Are there any reasons for obesity you may not know?
1. Lack of sleep: the first reason is obvious - if we stay up late, the possibility of eating snacks in the late hours of the night increases significantly. This will increase the consumption of daily calories, and will over time cause obesity. The second reason is biochemical - when we deprive ourselves of sleep, it changes the levels of hormones that lead to an increased feeling of hunger. It also makes us feel that the typical amount of food that we eat, which usually makes us full, is not enough, thus we eat more.
2. Stress: when life becomes more intense the body enters into a state of defense where it releases the stress hormone cortisol. It makes us crave "comfort food", a foods that is rich in calories, which is considered a fertile ground for obesity.
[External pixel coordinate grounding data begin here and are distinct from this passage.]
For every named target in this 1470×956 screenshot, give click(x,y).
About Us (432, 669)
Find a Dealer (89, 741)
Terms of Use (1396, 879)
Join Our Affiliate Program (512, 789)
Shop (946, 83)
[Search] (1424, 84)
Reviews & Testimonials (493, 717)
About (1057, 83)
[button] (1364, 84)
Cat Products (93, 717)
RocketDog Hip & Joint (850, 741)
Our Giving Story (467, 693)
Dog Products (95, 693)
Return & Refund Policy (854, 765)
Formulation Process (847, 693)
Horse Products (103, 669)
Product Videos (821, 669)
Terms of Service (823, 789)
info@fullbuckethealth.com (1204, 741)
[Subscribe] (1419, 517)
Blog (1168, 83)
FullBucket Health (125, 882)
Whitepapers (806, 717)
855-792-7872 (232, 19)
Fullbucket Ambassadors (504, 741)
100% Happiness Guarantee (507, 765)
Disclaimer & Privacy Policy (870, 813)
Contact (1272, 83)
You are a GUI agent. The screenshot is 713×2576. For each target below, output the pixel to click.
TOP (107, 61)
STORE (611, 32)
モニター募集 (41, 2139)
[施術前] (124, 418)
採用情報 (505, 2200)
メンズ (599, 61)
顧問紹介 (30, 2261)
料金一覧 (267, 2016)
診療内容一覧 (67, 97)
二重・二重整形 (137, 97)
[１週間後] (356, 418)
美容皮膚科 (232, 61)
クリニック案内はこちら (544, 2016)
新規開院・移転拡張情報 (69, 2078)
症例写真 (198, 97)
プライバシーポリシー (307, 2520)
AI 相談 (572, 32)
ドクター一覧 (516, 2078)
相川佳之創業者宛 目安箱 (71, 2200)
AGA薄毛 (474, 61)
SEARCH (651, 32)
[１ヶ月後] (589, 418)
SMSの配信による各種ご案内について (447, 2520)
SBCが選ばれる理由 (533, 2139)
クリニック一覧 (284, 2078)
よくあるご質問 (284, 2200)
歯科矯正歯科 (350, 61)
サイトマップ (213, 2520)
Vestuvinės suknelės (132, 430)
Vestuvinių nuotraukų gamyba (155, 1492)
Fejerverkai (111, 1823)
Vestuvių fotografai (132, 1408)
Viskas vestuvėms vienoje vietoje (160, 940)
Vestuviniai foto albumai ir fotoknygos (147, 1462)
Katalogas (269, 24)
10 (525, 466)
3. Taking antidepressants.
What are the ways to prevent obesity?
· Reduce the proportion of foods that cause an increase in weight, including ready-made food, fast food and fried food.
· Focus on food that maintains the health of the body, as it contains all the nutrients like vitamins, minerals, fiber and protein, such as: vegetables and fruits, whole grains, and low-fat or low-fat dairy products.
· Follow the healthy ways of preparing food while preparing it at home. Boiling or roasting are the best methods. Try to move away or minimize frying.
· Reduce the amount of food you eat during the day. The amount you consume should contain the highest proportion of fiber and the lowest proportion of carbohydrates.
· Avoid soft drinks and canned juices, reduce the fruit juices as they also contain sugar, and replace them with vegetable juices such as beet juice.
· Drink water before eating, as it helps increasing the feeling of fullness and reduce the amount of needed food.
· Exercise or practice sports activities of different types, as they help in burning excess calories, contribute to strengthening the body and increase the muscle mass that stimulates fat burning in the body.
And last but not least, don’t shop while hungry, to avoid the purchase of unhealthy foods.
In conclusion, we must pay attention to the issue of our weights as obesity is linked to many diseases. We should watch out for our children if they suffer from obesity, introducing them to programs of reducing weight, and motivating them to eat healthy to avoid health problems in the future.
May you always stay healthy and well!